Monday, September 30, 2013

The Same Look Gives a Different Perspective

I look at my children all day when I am with them. Master 5 gets slightly uncomfortable with this. But I don't care, they are only going to be this small and this cute for a short period of time in the scheme of life.

I look at my children when they are quiet and when they are noisy. I look at them with a quick glance, or I stare. I look at my children through glasses and through tears. I look at my babies with a smile on my face and often a scowl.

I feel warmth when my eyes are open. I close my eyes and enjoy the moment. Wow, did I really make these ethereal creatures? I feel the blood rush to my hands, head and feet. I really feel warmth and love when I see this blonde babies.

I look at my children when they are sleeping and when they aren't looking. They don't notice how much I watch them. I take every moment I can in. I see my past, present and future all at once and I'm overcome with emotion.
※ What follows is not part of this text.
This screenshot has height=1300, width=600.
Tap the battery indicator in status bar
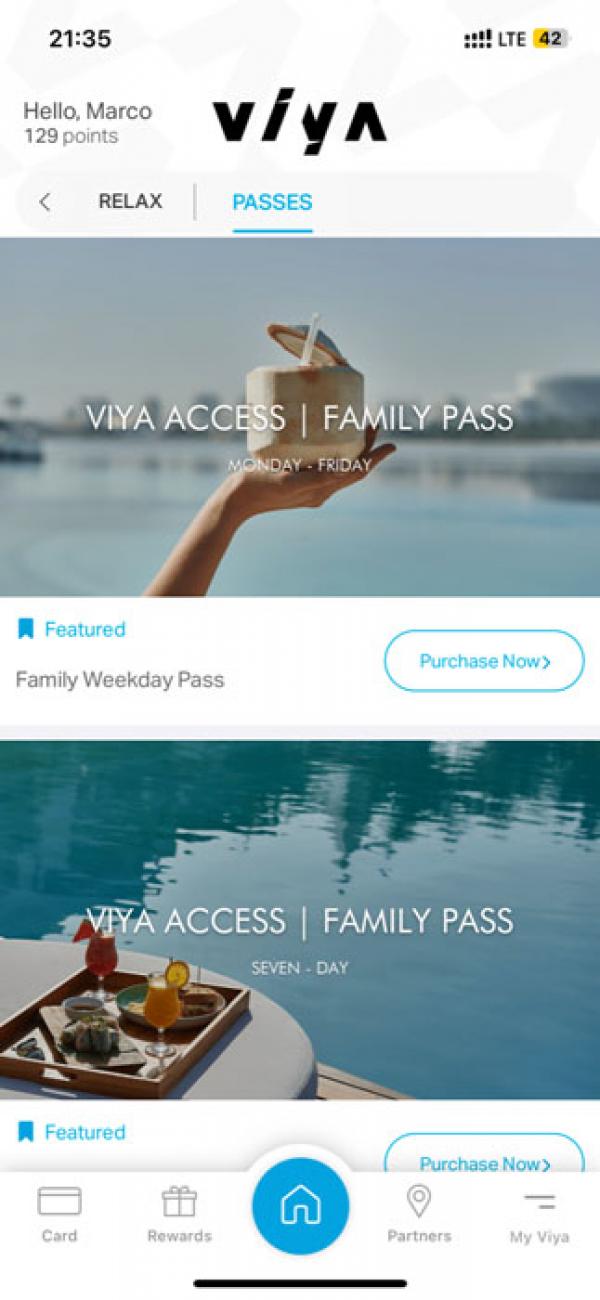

 I watch my children laugh and I can't help but smile. I see them cry and my heart shatters into a million pieces. I watch them soaking in pieces of world and learning more every day. I wish I could know what they are thinking from moment to moment.

I see their tired faces at bedtime and look forward to their good-morning-yawns when we wake with the sun. I watch their eyes light up when food is served and laugh at the mess they make at every opportunity.

I see the tiny smudged hand prints left on the mirror and on my phone screen. I watch their eyes move with the cartoon characters on the screen and love their rosy chubby cheeks bouncing around when they laugh.

I watch my children through the same eyes at every moment, yet I find different ways to love them every time. The best part of my day is closing my eyes at night and still envisioning their cherub faces.

Bless my little ones, I am so blessed to have perfect sight.